Around 200 doses of the rVSV-ZEBOV Ebola vaccine have been shipped to Mbandaka from the eastern city of Goma. More doses will be delivered progressively in the coming days. The vaccination uses the “ring strategy” where the contacts and the contacts of contacts of confirmed Ebola patient are given the vaccine as well as frontline and health workers.
So far, 233 contacts have been identified and are being monitored. Three vaccination teams are already on the ground and will work to reach all the people at high risk. To date, two cases, both deceased, have been confirmed since the outbreak began. The disease has currently been reported only in Mbandaka health district.

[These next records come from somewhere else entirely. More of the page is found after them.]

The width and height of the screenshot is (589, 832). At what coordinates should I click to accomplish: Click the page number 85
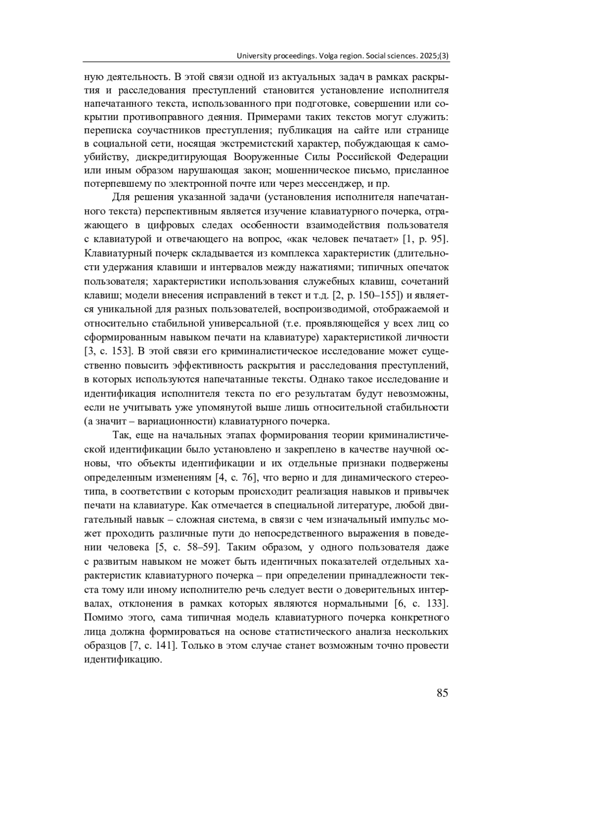[442, 693]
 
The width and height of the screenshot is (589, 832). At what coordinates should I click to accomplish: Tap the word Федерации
[422, 157]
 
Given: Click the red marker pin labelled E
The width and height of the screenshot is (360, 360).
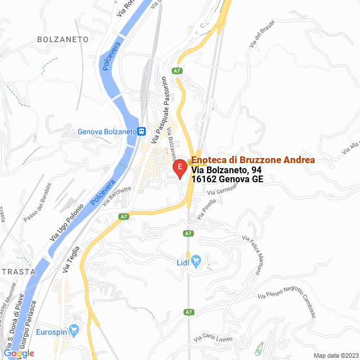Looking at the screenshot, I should [x=179, y=168].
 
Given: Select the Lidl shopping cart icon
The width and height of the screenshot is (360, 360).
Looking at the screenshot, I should [x=196, y=262].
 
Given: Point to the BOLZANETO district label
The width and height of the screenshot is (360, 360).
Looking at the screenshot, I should [x=63, y=39].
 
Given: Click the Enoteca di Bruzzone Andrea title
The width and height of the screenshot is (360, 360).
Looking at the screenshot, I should [x=253, y=160].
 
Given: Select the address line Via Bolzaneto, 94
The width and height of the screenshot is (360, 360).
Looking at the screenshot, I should [x=227, y=170].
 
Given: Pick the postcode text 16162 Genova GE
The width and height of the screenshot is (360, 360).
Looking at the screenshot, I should [x=227, y=179].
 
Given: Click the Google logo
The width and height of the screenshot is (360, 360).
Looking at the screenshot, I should [x=19, y=353].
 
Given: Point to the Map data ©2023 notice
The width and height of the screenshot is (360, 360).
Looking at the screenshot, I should [x=335, y=355].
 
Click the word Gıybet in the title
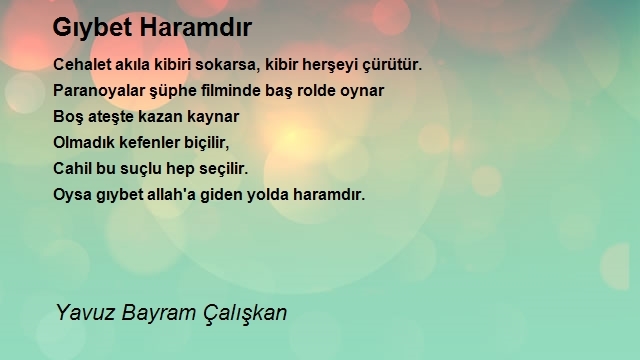tap(93, 28)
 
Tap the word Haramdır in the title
tap(196, 27)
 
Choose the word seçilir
tap(224, 169)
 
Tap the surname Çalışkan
tap(245, 313)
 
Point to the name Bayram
tap(159, 313)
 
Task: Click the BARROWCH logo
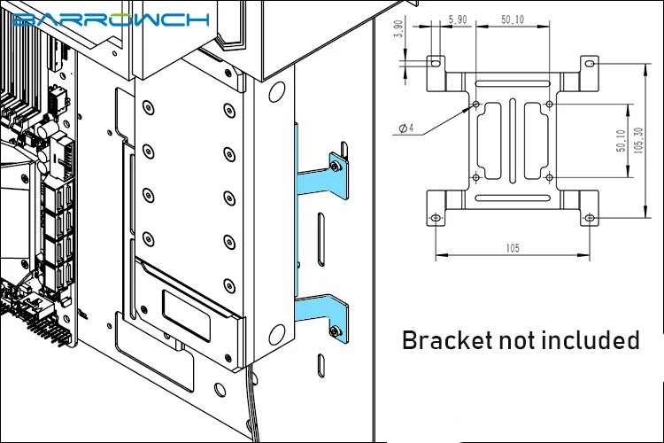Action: (x=111, y=19)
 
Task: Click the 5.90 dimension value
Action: (x=458, y=19)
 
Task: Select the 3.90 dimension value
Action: (x=398, y=29)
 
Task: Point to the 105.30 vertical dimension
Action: (x=638, y=140)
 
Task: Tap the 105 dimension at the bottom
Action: (x=513, y=248)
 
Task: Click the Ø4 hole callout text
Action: (x=406, y=128)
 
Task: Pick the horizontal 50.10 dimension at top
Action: (x=513, y=19)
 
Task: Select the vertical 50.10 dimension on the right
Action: (x=622, y=141)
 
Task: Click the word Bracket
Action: (x=447, y=340)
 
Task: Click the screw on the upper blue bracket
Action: (x=336, y=167)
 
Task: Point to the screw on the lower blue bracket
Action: (x=335, y=331)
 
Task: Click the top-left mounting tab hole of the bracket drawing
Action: (x=436, y=63)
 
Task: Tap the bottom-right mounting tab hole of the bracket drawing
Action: (x=590, y=218)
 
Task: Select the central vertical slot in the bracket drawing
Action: (x=513, y=141)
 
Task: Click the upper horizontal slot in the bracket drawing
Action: (x=513, y=83)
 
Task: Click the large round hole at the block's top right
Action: (x=276, y=91)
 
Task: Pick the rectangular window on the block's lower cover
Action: (x=186, y=315)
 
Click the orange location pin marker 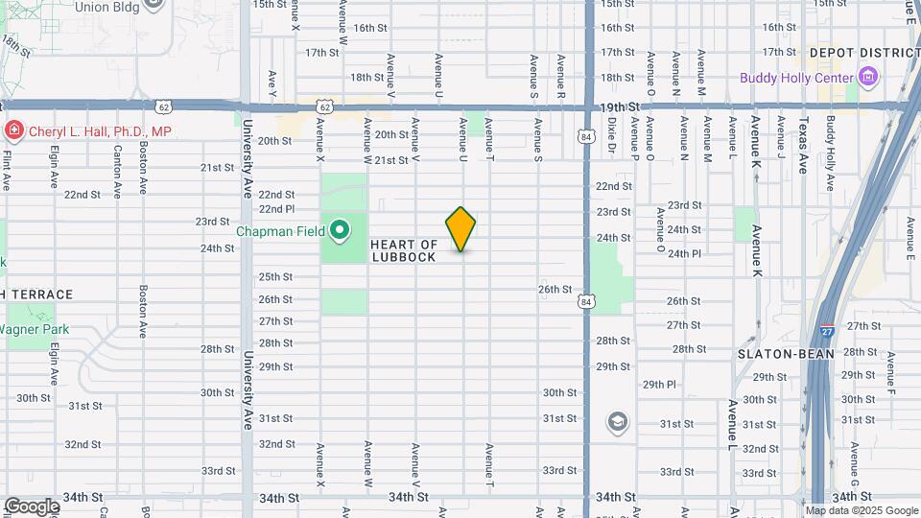pos(460,229)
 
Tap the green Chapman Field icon pos(339,230)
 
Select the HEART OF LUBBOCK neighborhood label pos(404,251)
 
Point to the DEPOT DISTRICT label pos(857,53)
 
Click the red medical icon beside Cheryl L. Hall pos(13,130)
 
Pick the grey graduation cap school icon pos(618,421)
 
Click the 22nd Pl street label pos(276,209)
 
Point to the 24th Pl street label pos(685,254)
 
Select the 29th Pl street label pos(659,385)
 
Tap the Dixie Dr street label pos(611,136)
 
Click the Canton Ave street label pos(117,172)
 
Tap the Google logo pos(32,506)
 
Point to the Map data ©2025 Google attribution pos(862,510)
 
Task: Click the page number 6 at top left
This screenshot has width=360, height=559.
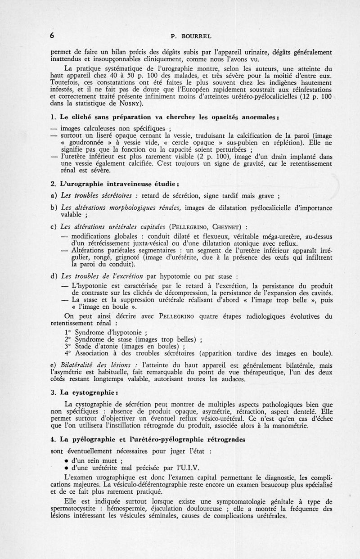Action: pos(53,36)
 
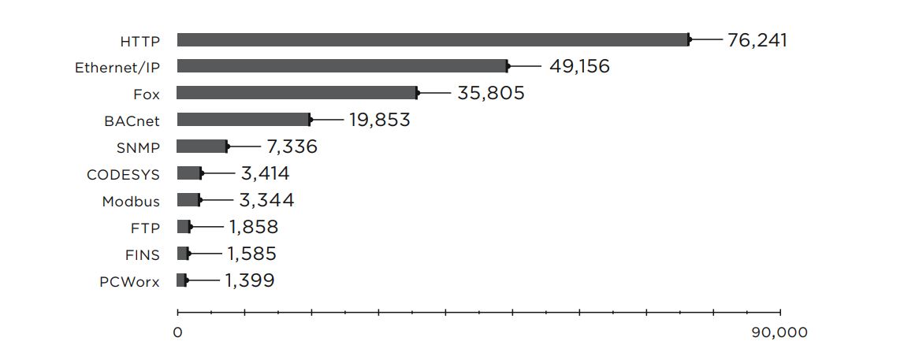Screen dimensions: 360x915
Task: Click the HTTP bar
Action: coord(433,40)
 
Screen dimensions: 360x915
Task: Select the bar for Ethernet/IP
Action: coord(342,66)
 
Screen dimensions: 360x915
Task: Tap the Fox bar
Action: coord(297,93)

“With effective vaccines at hand and the experience of the Democratic Republic of the Congo health workers in Ebola response, we can quickly change the course of this outbreak for the better,” said Dr Matshidiso Moeti, the World Health Organization (WHO) Regional Director for Africa. “We are supporting the country in all the key aspects of Ebola emergency response to protect and save lives.”
The national health authorities are stepping up response in addition to the vaccination. A 20-bed Ebola treatment centre has been set up in Mbandaka. Disease surveillance and investigation of suspected cases are underway to detect any new infections, with WHO providing material support as well as six epidemiologists to assist in the response.
The country’s National Institute for Biomedical Research has completed an analysis of a sample from the first confirmed case, results of which show that the new outbreak indicates a new spill-over event from the host or animal reservoir. Investigations are ongoing to determine the source of the new outbreak and how it came to infect the first confirmed case.
Congo has experienced 14 Ebola outbreaks since 1976, six of which have occurred since 2018 alone. Over the years, with the support of WHO and other partners and donors, the country has developed homegrown expertise capable of mounting effective Ebola response.
Investments in local expertise is paying off. Outbreak surveillance, detection and response have improved significantly.